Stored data
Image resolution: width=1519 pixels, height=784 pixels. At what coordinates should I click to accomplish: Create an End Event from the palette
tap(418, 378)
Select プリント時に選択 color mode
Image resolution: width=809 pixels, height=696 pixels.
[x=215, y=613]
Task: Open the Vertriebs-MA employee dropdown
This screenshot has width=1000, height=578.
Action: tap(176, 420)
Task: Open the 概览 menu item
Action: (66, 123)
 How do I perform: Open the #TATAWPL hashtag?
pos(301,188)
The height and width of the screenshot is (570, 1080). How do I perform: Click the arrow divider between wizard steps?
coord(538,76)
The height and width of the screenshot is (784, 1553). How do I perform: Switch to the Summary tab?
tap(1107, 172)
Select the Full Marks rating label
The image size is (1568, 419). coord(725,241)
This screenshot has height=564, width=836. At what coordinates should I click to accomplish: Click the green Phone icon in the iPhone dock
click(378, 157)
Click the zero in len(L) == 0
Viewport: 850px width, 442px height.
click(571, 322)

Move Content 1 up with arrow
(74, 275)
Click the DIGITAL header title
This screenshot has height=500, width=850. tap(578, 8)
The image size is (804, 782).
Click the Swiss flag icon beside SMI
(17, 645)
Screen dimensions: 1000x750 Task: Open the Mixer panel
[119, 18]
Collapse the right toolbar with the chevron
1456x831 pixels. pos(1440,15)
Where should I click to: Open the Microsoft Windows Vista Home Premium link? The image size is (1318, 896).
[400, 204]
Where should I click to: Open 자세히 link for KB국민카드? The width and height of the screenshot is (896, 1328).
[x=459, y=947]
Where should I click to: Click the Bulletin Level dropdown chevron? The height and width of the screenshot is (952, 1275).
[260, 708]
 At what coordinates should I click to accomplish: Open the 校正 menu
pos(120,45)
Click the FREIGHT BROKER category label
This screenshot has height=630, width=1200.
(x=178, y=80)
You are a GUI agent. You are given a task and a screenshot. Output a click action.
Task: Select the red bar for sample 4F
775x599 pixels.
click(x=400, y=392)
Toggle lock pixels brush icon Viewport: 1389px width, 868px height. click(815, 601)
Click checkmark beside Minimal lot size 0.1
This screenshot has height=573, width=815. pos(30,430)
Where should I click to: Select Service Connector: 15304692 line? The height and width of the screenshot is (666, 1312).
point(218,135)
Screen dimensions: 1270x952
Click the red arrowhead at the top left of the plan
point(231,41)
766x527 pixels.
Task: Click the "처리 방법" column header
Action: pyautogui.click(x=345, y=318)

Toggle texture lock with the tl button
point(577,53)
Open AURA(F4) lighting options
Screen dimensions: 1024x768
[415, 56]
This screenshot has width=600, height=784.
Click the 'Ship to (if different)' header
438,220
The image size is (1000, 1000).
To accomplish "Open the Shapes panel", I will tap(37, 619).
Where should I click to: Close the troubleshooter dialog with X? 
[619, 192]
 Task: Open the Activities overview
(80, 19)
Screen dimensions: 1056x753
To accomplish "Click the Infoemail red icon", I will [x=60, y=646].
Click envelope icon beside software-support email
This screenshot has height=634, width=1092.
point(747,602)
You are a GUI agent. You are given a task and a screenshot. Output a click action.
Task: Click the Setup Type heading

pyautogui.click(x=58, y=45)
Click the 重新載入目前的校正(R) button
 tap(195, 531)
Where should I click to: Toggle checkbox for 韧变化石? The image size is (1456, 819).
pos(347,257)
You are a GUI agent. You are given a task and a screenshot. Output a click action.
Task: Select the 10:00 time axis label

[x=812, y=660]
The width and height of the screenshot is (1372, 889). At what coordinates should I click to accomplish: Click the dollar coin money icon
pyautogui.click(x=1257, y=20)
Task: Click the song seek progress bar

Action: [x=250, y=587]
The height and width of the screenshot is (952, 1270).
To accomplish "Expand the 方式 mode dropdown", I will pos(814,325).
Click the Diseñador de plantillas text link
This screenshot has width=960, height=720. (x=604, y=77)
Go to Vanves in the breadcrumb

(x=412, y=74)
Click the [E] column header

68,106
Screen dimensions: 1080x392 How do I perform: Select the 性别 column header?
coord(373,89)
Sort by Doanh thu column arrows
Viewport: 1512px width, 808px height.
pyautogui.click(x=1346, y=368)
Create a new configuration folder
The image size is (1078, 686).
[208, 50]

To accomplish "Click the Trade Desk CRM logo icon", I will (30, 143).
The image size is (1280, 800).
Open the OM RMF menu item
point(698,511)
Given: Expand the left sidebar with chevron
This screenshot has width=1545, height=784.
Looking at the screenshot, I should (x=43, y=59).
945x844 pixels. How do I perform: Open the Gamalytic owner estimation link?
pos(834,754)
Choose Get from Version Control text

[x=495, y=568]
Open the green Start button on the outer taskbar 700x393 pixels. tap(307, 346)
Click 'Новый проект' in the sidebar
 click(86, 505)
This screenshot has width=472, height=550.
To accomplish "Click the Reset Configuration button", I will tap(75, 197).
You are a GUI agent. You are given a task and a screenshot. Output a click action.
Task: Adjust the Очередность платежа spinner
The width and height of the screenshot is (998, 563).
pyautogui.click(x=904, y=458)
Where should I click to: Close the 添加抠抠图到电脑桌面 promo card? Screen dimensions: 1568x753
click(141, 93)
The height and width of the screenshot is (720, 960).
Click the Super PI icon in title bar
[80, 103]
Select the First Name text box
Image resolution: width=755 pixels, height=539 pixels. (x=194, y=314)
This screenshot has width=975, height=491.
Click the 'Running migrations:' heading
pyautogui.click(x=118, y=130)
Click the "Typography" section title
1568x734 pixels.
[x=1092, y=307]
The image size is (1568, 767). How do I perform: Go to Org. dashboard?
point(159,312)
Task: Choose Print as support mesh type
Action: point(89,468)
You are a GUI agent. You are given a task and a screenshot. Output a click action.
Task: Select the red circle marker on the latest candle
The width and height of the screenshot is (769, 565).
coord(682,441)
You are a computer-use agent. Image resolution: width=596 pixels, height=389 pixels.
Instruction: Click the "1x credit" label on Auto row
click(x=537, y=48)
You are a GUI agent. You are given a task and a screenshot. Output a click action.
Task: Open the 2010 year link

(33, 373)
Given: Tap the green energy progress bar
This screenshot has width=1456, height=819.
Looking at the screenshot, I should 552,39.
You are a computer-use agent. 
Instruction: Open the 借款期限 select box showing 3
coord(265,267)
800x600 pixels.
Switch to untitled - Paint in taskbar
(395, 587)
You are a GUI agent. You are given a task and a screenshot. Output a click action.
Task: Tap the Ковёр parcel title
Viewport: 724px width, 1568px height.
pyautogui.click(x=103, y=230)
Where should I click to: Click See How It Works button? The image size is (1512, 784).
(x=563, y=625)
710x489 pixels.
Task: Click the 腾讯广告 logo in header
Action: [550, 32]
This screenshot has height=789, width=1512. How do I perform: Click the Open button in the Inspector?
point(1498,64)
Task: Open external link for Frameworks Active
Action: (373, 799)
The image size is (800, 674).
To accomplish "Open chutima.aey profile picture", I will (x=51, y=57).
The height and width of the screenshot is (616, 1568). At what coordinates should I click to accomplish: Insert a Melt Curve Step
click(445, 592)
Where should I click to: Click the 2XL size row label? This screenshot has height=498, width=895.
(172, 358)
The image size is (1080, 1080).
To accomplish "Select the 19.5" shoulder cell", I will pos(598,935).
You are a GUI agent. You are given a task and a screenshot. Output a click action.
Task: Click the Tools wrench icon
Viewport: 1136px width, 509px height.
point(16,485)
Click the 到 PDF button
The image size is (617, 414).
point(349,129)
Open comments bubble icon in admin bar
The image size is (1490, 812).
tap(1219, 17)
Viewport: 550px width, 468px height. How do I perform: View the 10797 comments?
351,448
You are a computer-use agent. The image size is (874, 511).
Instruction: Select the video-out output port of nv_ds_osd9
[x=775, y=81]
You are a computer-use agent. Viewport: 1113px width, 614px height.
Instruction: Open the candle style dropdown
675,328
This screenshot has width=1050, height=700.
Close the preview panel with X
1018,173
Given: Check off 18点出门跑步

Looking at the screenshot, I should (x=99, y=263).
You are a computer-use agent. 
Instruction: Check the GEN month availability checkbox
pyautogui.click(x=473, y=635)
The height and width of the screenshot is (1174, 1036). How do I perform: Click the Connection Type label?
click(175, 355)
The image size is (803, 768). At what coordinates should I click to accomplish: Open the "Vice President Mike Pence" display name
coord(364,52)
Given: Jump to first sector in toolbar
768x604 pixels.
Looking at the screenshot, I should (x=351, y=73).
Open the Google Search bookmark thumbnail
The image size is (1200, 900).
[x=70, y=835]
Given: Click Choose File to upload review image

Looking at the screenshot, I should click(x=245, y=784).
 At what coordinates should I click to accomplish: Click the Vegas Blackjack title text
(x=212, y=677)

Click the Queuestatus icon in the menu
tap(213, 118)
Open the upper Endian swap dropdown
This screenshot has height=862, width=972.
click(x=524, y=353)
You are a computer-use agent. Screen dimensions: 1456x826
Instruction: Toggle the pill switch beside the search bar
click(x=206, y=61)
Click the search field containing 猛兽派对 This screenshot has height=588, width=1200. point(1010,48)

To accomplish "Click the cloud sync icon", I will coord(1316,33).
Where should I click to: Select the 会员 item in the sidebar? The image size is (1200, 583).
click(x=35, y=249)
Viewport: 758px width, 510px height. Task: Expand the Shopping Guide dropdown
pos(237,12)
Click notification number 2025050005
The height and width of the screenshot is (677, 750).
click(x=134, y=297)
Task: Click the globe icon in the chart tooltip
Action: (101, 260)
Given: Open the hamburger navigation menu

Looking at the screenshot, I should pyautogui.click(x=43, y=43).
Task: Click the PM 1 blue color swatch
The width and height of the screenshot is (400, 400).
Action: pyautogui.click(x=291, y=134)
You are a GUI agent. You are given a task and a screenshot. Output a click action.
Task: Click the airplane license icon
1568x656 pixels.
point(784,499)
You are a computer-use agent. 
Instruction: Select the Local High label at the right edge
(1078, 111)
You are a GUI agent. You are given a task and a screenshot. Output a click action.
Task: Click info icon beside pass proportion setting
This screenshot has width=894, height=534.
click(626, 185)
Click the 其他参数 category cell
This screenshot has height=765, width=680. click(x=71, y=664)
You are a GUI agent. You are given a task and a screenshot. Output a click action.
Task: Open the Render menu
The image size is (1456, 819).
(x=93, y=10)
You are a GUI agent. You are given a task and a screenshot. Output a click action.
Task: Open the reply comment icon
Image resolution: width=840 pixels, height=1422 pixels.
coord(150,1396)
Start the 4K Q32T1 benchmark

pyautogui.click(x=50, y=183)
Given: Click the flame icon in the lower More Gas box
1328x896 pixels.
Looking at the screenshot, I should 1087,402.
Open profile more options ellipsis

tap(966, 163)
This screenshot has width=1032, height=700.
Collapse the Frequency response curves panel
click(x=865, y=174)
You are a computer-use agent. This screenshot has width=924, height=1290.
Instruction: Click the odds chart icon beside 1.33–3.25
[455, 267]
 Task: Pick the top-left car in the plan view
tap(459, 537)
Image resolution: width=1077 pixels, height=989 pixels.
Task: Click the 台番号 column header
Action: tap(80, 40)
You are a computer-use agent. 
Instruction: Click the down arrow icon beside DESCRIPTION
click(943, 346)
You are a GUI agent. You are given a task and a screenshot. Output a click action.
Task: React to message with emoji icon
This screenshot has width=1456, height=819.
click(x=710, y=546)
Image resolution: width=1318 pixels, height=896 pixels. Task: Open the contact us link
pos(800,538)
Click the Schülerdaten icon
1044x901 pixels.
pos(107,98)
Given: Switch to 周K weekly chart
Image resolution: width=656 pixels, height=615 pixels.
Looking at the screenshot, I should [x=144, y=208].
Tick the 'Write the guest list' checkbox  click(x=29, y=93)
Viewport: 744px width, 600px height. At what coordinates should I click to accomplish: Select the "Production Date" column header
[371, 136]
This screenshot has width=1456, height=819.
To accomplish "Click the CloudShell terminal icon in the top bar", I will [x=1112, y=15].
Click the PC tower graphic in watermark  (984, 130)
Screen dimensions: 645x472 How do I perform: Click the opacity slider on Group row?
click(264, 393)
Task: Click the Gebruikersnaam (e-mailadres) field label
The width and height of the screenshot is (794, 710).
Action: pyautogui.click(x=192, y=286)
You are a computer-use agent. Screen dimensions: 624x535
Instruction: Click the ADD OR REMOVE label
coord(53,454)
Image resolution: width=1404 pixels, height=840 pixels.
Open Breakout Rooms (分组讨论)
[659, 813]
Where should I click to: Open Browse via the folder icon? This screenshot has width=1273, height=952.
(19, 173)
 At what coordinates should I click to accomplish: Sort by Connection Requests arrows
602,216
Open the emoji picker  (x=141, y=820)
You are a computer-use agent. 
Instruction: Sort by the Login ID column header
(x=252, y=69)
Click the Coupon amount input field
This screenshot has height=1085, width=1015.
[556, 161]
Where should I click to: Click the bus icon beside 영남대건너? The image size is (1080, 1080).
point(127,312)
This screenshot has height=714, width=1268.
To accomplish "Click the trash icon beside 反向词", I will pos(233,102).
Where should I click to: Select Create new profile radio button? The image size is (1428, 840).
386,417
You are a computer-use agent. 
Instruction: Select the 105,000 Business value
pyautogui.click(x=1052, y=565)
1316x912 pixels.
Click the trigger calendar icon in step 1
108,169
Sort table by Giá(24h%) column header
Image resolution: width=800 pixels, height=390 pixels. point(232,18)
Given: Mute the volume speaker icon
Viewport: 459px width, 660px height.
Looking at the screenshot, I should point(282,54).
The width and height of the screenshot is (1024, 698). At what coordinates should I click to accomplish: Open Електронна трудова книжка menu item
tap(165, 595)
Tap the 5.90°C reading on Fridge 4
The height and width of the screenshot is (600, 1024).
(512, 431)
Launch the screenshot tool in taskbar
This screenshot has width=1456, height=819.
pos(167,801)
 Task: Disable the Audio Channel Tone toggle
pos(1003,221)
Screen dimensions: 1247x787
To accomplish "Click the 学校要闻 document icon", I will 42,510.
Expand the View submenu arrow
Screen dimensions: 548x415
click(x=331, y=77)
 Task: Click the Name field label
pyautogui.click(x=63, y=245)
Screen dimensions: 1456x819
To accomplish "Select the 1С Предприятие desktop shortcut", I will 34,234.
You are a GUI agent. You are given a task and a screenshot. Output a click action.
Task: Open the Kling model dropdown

__EXERCISE DIRECTIONS__: Give the lines of the data above as a JSON list of strings, one string per line and no blank lines, starting at the line that contains "Where should I click to: Open Browse" and ending at the last line of the data.

__RESULT FOR THIS TASK__:
[
  "Where should I click to: Open Browse via the folder icon? This screenshot has width=1273, height=952.",
  "(19, 173)",
  " At what coordinates should I click to accomplish: Sort by Connection Requests arrows",
  "602,216",
  "Open the emoji picker  (x=141, y=820)",
  "You are a computer-use agent. ",
  "Instruction: Sort by the Login ID column header",
  "(x=252, y=69)",
  "Click the Coupon amount input field",
  "This screenshot has height=1085, width=1015.",
  "[556, 161]",
  "Where should I click to: Click the bus icon beside 영남대건너? The image size is (1080, 1080).",
  "point(127,312)",
  "This screenshot has height=714, width=1268.",
  "To accomplish \"Click the trash icon beside 反向词\", I will pos(233,102).",
  "Where should I click to: Select Create new profile radio button? The image size is (1428, 840).",
  "386,417",
  "You are a computer-use agent. ",
  "Instruction: Select the 105,000 Business value",
  "pyautogui.click(x=1052, y=565)",
  "1316x912 pixels.",
  "Click the trigger calendar icon in step 1",
  "108,169",
  "Sort table by Giá(24h%) column header",
  "Image resolution: width=800 pixels, height=390 pixels. point(232,18)",
  "Given: Mute the volume speaker icon",
  "Viewport: 459px width, 660px height.",
  "Looking at the screenshot, I should point(282,54).",
  "The width and height of the screenshot is (1024, 698). At what coordinates should I click to accomplish: Open Електронна трудова книжка menu item",
  "tap(165, 595)",
  "Tap the 5.90°C reading on Fridge 4",
  "The height and width of the screenshot is (600, 1024).",
  "(512, 431)",
  "Launch the screenshot tool in taskbar",
  "This screenshot has width=1456, height=819.",
  "pos(167,801)",
  " Task: Disable the Audio Channel Tone toggle",
  "pos(1003,221)",
  "Screen dimensions: 1247x787",
  "To accomplish \"Click the 学校要闻 document icon\", I will 42,510.",
  "Expand the View submenu arrow",
  "Screen dimensions: 548x415",
  "click(x=331, y=77)",
  " Task: Click the Name field label",
  "pyautogui.click(x=63, y=245)",
  "Screen dimensions: 1456x819",
  "To accomplish \"Select the 1С Предприятие desktop shortcut\", I will 34,234.",
  "You are a GUI agent. You are given a task and a screenshot. Output a click action.",
  "Task: Open the Kling model dropdown"
]